#### [BRANO DA LEGGERE]

________________________

La Corte ha ribadito che “il diritto a percepire la retribuzione commisurata allo svolgimento, di fatto, di mansioni proprie di una qualifica superiore a quella di inquadramento formale, ex art. 52, comma 5, D.Lgs. n. 165 del 2001 non è condizionato alla legittimità né all’esistenza di un provvedimento del superiore gerarchico e trova un unico limite nei casi in cui l’espletamento sia avvenuto all’insaputa o contro la volontà dell’ente oppure quando sia il frutto di una fraudolenta collusione tra dipendente e dirigente, o in ogni ipotesi in cui si riscontri una situazione di illiceità per contrasto con norme fondamentali o generali o con principi basilari pubblicistici dell’ordinamento”.


Dunque, alla Asl non resta che pagare le differenze retributive agli eredi del medico, medio tempore deceduto, per aver ricoperto la funzione di responsabile amministrativo del presidio ospedaliero, con conseguente condanna alla refusione delle spese di lite.

Una pronuncia che va in controtendenza, ma che sottolinea la proporzionalità tra retribuzione e mansione svolta

Fino al  15 febbraio 2022, la Cassazione con le sentenze n. 4984 e n. 4983, pubblicate lo stesso giorno, disegnava un quadro legislativo che non consente di estendere ai dirigenti pubblici in generale norme e principi che regolano il rapporto di lavoro non dirigenziale, compresa la disciplina delle mansioni superiori. Così come aveva stabilito anche un’altra recente sentenza, la n. 26618 del 18 ottobre 2019,  con cui la Corte di Cassazione era tornata sul concetto di dirigenza e, in particolare, sull’ applicabilità alla dirigenza medica dell’art. 2103 c.c.

In quel caso, la Suprema Corte aveva evidenziato che:


“la sostituzione nell’incarico di dirigente medico del servizio sanitario nazionale … non si configura come svolgimento di mansioni superiori poiché avviene nell’ambito del ruolo e livello unico della dirigenza sanitaria, sicché non trova applicazione l’art. 2103 c.c.”.


L’inapplicabilità ai dirigenti dell’art. 2103 c.c. discenderebbe dalle peculiarità proprie della qualifica dirigenziale che, secondo i Giudici, non esprime una posizione lavorativa inserita nell’ambito di una carriera e caratterizzata dallo svolgimento di determinate mansioni, bensì l’idoneità professionale del soggetto a ricoprire un incarico dirigenziale, necessariamente a termine, conferito con atto datoriale gestionale, distinto dal contratto di lavoro a tempo indeterminato.

In virtù del fatto che l’inquadramento dei dirigenti è unico e la distinzione tra il personale medico si fonda sulla tipologia di incarico conferito, allora non è più possibile parlare di conseguimento di una qualifica superiore in virtù delle mansioni svolte. Ciò significa che l’incarico non rappresenta più un diritto intangibile, ma il suo mantenimento è subordinato al positivo superamento delle valutazioni periodiche.  Non essendo configurabile lo svolgimento di mansioni superiori in caso di sostituzione nell’ incarico di dirigente medico, non può di conseguenza trovare applicazione l’art. 2103 c.c.

________________________

#### [CONSEGNA]
Trascrivi dal brano sulle mansioni superiori il passo da "In virtù del fatto" a "trovare applicazione l’art. 2103 c.c.", parola per parola. I dati sono materiale a sé, separato dal brano.

Voci di dati raccolte:
________________________

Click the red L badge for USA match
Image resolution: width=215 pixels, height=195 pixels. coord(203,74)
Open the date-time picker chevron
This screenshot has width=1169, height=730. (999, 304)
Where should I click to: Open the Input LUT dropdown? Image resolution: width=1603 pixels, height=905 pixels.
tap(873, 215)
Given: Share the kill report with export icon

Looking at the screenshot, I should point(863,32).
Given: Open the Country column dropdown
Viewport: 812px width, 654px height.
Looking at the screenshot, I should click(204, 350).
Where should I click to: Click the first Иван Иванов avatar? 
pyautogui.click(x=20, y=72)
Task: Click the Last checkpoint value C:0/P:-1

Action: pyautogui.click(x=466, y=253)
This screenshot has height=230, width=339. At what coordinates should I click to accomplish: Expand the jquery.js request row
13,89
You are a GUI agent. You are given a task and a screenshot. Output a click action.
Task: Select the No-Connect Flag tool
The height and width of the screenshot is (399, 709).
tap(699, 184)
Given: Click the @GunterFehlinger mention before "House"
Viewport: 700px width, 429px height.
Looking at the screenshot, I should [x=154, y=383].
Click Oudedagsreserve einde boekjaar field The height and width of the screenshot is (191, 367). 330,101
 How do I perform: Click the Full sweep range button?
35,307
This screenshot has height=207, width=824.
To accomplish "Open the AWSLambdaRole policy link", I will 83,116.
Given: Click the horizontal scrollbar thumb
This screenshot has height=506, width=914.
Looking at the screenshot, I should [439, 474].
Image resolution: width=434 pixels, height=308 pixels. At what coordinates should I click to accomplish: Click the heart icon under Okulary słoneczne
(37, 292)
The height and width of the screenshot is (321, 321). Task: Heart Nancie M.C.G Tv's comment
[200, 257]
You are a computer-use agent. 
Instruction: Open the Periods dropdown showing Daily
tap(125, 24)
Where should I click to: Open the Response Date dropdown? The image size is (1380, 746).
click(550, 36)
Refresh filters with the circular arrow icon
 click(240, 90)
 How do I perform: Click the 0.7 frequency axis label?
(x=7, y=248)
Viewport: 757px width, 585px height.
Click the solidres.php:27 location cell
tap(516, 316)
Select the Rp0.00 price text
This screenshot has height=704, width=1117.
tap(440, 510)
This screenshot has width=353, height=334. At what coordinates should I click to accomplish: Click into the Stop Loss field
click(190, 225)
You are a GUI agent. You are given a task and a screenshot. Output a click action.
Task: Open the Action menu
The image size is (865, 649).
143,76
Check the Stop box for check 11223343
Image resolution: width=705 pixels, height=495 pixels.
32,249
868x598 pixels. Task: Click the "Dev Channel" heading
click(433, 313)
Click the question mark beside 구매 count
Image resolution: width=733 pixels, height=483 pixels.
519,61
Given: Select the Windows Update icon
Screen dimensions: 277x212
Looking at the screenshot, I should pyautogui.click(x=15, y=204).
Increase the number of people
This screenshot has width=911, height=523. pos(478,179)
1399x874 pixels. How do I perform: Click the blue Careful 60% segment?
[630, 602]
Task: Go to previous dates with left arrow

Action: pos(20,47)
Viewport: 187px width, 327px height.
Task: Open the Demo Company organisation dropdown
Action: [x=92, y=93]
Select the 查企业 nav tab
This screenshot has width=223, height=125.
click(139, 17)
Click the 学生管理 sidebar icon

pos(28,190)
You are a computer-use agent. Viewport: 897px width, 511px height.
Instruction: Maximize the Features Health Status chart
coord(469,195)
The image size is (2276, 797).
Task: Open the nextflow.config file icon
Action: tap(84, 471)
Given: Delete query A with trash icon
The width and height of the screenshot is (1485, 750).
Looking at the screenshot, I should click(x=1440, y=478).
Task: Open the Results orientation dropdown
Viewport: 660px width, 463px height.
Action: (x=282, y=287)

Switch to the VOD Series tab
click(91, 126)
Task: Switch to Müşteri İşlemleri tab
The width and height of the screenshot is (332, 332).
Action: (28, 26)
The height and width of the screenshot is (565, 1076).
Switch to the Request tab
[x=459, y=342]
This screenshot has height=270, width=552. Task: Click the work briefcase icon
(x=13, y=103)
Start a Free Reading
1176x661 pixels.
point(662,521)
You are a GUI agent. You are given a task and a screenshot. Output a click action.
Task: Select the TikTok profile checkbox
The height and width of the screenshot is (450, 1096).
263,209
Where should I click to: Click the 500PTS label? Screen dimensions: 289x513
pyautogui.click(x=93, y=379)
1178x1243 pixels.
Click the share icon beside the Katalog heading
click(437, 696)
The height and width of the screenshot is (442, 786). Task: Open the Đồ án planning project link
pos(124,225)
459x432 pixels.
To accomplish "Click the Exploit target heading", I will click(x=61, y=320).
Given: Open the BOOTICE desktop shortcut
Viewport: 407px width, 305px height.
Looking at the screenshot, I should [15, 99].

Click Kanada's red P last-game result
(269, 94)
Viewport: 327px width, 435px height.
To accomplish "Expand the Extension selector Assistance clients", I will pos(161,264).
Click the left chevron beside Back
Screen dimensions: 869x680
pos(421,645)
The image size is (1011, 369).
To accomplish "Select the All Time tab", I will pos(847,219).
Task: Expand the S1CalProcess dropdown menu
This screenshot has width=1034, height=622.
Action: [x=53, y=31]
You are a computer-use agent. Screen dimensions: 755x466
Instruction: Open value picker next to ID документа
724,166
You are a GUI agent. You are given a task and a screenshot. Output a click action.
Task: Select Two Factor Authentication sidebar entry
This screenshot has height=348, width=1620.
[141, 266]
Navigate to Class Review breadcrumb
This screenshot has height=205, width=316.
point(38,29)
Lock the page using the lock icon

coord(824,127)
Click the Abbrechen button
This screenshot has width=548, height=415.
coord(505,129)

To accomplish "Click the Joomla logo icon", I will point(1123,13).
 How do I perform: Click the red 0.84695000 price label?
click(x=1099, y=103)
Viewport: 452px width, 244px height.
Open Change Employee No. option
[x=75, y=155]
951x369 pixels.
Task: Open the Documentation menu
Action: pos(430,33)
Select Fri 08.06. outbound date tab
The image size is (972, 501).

________________________

#### [SOLUZIONE]
In virtù del fatto che l’inquadramento dei dirigenti è unico e la distinzione tra il personale medico si fonda sulla tipologia di incarico conferito, allora non è più possibile parlare di conseguimento di una qualifica superiore in virtù delle mansioni svolte. Ciò significa che l’incarico non rappresenta più un diritto intangibile, ma il suo mantenimento è subordinato al positivo superamento delle valutazioni periodiche.  Non essendo configurabile lo svolgimento di mansioni superiori in caso di sostituzione nell’ incarico di dirigente medico, non può di conseguenza trovare applicazione l’art. 2103 c.c.